As consultas de doença aguda realçaram mais duas das muitas valências que caracterizam o MF em meio rural, a disponibilidade constante e a função administrativa: os utentes foram sempre atendidos sem agendamento e sem limite de horário, por ordem de chegada, sendo inscritos pelo médico durante a própria consulta. A diversidade aqui descrita não se aplica só à prática de MGF, mas também ao local onde esses cuidados de saúde foram prestados, já que os Centros de Saúde têm pequenas extensões. Estas possibilitam o acesso a cuidados por parte da população mais isolada e sem meios de se deslocar. Tivemos oportunidade de uma vez por semana fazer consulta na extensão da localidade do Topo, no extremo oriental da ilha. Aqui, o isolamento e comorbilidades da população eram ainda mais marcados, assim como a pronúncia açoriana que por vezes tornava a comunicação um desafio.

Além das tarefas distintas que descrevemos até agora, ao refletirmos acerca da principal diferença que encontrámos na prática clínica, sublinhamos o tipo de medicina praticada. A baixa literacia leva a que atitude paternalista seja ainda a mais frequente.
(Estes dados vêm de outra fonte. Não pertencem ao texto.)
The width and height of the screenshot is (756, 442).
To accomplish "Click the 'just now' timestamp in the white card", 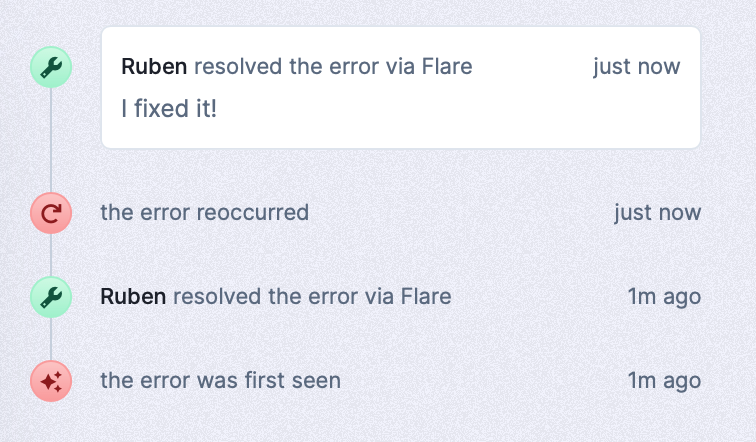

Habituados a este tipo de medicina, constatámos que os utentes colaboravam menos do que antecipado na aplicação da entrevista motivacional, tornando-a difícil e demorada.

Apesar da infraestrutura presente e do grande esforço dos profissionais, deparámo-nos com uma gestão de recursos que consideramos deficitária (por exemplo, duas unidades de urgência numa ilha tão pequena geram escalas desnecessariamente pesadas para os escassos profissionais; o trabalho de equipa é praticamente ausente, enfrentando o médico de família toda a atividade sem grande apoio). Mais ainda, observou-se que os padrões de qualidade e efetividade da saúde rural propostas pela WONCA estão ainda distantes. Acreditamos que esses desvios estão relacionados a falhas sobretudo a nível de recursos humanos, organização e envolvimento da população.

No entanto, julgamos ser importante louvar o enorme desafio de polivalência que o MF enfrenta no quotidiano. O nosso tutor, o Dr. César Gonçalves, geria com aparente facilidade a imensidão de tarefas pelas quais era responsável. Com isto, e apesar de estar já próximo da reforma, a sua carga horária semanal nunca era inferior a 60h, incluindo frequentes turnos de urgência diurnos e noturnos. Conhecia todos os utentes pelo nome, tratando-os por tu, e sabendo todo o historial, contexto profissional e familiar sem recurso ao processo clínico. Este é um modelo que nos suscita grande admiração, e acreditamos ser merecedor de reconhecimento por parte não só da comunidade como também dos pares que, no nosso entender, peca por ser parco.

Concluindo, este estágio permitiu-nos conhecer uma realidade totalmente distinta tanto em termos das características da população como também do trabalho do MF. Sentimos
que fomos adquirindo e aprimorando as competências necessárias para lidar com uma população mais iletrada e com maior resistência à mudança. Finalmente, esta gratificante experiência reforçou em nós a valorização do contexto da nossa unidade e equipa com quem trabalhamos diariamente.

Num pequeno aparte, não podemos esquecer de referir a beleza natural da ilha de S.Jorge, com a sua costa acidentada e inúmeras fajãs, que convidam a passear.

Por fim, referimos também que a Ilha de S. Jorge continua presentemente a necessitar de médicos de família. Acreditamos tratar-se de um local de grande potencialidade para prestar cuidados de excelência, dependendo apenas de alguns profissionais de saúde com motivação e energia que venham criar uma equipa e dar uso aos ótimos recursos materiais presentes, pelo que deixamos o convite a quem procure um novo desafio na sua vida.